#### Document text
Mental Noise
Why you can't think clearly — even when nothing is happening.
There are days where nothing major happens.
No big decisions.
No crises.
No deadlines exploding.
And still — your head feels full.
Heavy.
Restless.
Unclear.
The strange part
It’s not the workload.
If you actually look at your day,
it doesn’t seem that extreme.
But your mind doesn’t feel like that.
Because the problem is not what you’re doing.
It’s what you’re holding.
What you’re carrying
Unanswered messages.
Half-finished thoughts.
Things you need to decide.
Things you postponed.
Things you don’t want to forget.
None of them urgent.
But none of them closed.
Open loops
Your brain tracks everything that isn’t resolved.
Not perfectly.
But persistently.
Every open loop creates tension.
Not enough to stop you.
But enough to stay in the background.
Why it doesn’t go away
Because most systems don’t close loops.
They store them.
You write things down.
You save documents.
You create tasks.
But the underlying decision is still open.
What is this really?
When do I deal with it?
Where does it belong?
Does it matter?
Until that is clear, the loop stays open.
########
#### Data lines
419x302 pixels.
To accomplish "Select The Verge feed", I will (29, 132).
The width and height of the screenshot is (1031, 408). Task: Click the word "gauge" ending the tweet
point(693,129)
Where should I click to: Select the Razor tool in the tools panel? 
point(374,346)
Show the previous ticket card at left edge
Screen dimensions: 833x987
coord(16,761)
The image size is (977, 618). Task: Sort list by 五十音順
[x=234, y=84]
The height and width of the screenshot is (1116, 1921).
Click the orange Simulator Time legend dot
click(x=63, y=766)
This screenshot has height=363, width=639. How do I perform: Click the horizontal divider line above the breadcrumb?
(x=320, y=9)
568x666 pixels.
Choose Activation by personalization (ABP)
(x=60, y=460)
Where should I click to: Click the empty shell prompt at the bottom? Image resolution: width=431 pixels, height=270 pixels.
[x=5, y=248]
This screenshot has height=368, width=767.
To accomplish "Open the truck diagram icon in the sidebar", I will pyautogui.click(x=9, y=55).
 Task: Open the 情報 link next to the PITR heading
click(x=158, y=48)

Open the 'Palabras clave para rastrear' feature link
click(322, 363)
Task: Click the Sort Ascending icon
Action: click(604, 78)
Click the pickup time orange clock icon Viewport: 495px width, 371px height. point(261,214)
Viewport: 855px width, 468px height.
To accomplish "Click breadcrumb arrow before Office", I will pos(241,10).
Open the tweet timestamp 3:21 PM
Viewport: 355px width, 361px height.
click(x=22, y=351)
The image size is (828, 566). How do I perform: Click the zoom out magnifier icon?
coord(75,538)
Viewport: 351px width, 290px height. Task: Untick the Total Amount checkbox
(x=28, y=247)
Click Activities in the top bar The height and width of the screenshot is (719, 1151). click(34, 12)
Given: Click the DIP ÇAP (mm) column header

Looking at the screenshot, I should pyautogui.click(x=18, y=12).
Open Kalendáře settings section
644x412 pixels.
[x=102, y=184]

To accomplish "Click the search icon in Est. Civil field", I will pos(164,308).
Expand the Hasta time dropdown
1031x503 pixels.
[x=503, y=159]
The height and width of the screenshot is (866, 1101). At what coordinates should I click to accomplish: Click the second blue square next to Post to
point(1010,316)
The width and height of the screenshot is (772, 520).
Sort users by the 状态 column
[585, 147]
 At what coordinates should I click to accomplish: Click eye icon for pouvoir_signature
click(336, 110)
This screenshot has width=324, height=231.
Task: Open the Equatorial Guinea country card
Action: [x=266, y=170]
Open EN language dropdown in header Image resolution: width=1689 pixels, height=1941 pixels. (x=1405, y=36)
########
▶ **Stated exercise 1**
Output the part of the mental noise piece that opens with the words containing "Half-finished thoughts." and closes with "that isn’t resolved.".
▶ **Stated exercise 2**
Pick up the mental noise piece after its last line and carry it forward.
The data is separate from the mental noise piece.

▶ **Exercise output 1**
Half-finished thoughts.
Things you need to decide.
Things you postponed.
Things you don’t want to forget.
None of them urgent.
But none of them closed.
Open loops
Your brain tracks everything that isn’t resolved.

▶ **Exercise output 2**
The invisible load
This is what creates mental noise.
Not complexity.
Not difficulty.
Volume.
Too many unresolved fragments.
Each one small.
Together, overwhelming.
Why you can’t think clearly
Clear thinking needs space.
But your mind is not empty.
It’s occupied.
Not by important things.
By unfinished ones.
Back to reality
Think about something simple.
A message you didn’t answer.
A document you didn’t process.
An idea you didn’t place anywhere.
It’s still there.
Not in front of you.
But in your head.
The false solution
Most people try to fix this by organizing.
They clean up.
They sort.
They build structure.
But that doesn’t remove the noise.
Because the loops are still open.
What actually works
Noise doesn’t disappear through storage.
It disappears through resolution.
Every input needs a clear state.
Not just a place.
The shift
Instead of asking:
“Where do I put this?”
Ask:
“What is this — and is it done?”
What changes
When things are clearly resolved:
Your brain stops tracking them.
Your attention frees up.
Your thinking becomes sharper.
Not because you added something.
Because you removed something.
One principle
If something stays in your head,
it’s not finished.
One consequence
This is one of the reasons I started building SNAB.
Not to store more.
But to close loops faster.
Moving forward
Start noticing what you’re carrying.
Not big tasks.
Small open loops.
The things that feel unfinished.
That’s your mental load.
Close them —
and clarity comes back.
You don’t need more focus.
You need less noise.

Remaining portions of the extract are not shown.